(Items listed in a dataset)
------

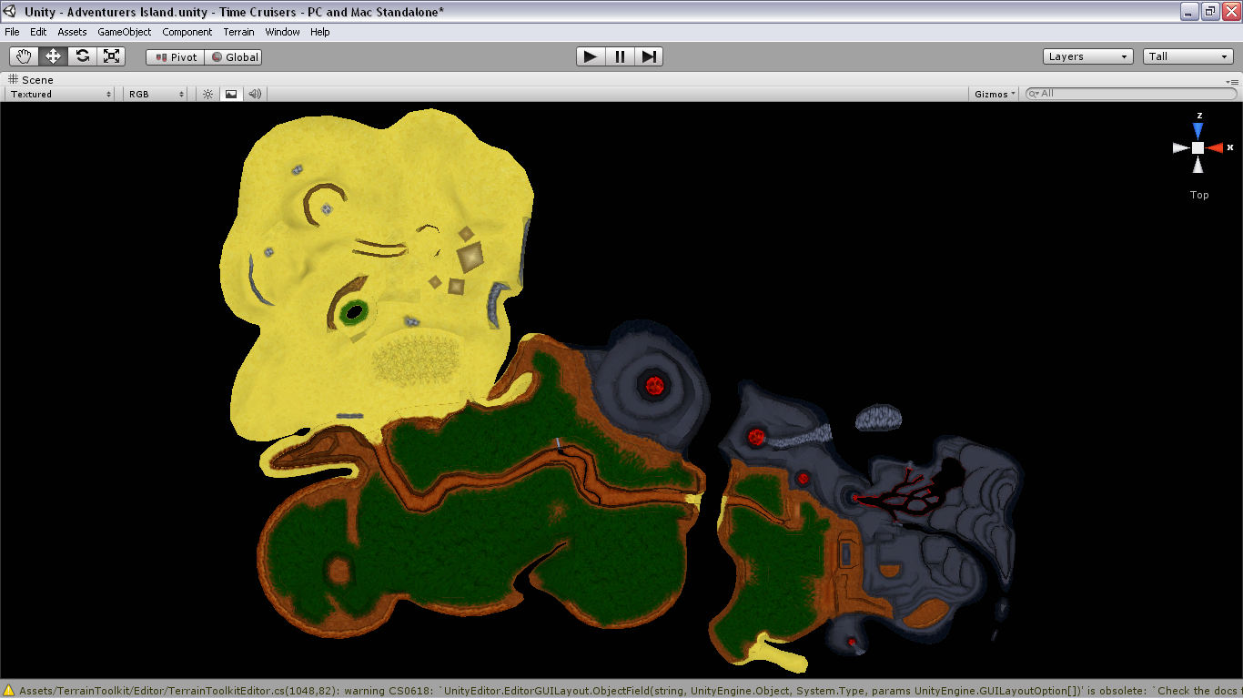1243x699 pixels.
Task: Toggle scene audio speaker icon
Action: point(255,94)
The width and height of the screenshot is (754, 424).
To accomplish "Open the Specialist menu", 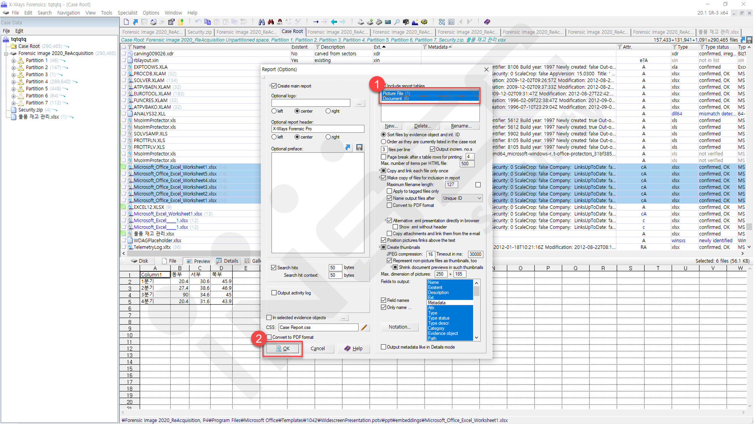I will click(127, 13).
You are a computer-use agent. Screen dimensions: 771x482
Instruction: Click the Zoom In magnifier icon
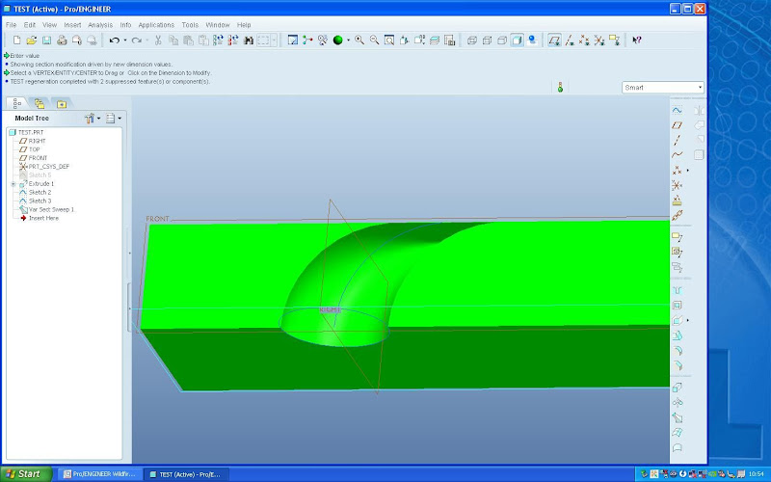(359, 40)
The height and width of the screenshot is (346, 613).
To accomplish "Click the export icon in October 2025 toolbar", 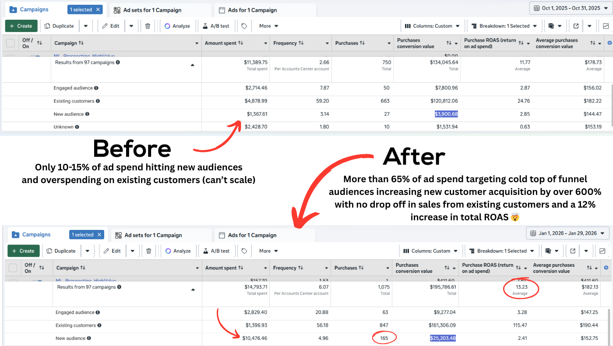I will [x=576, y=26].
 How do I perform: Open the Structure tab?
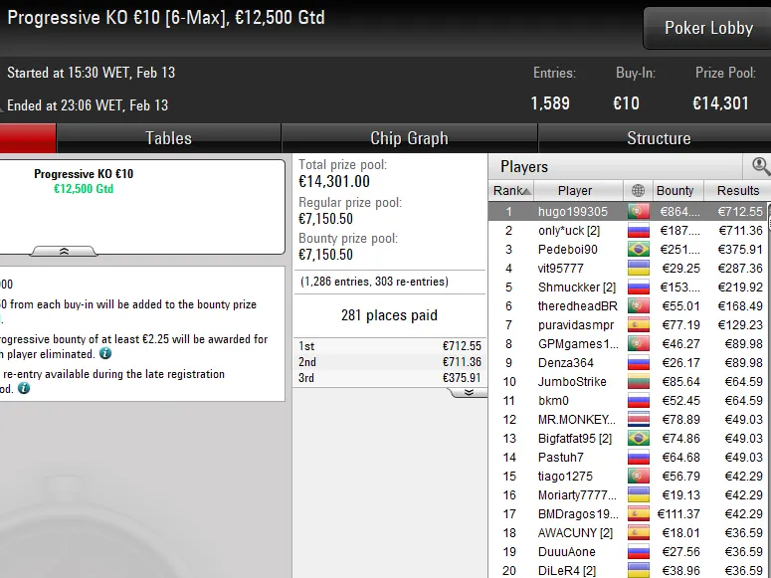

------

## GIVEN EXERCISE
Locate each line in the records that contains the word "height" and copy it out. Treat uppercase and lowercase as different.

## OUTPUT FOR THIS EXERCISE
The width and height of the screenshot is (754, 424).
The height and width of the screenshot is (346, 613).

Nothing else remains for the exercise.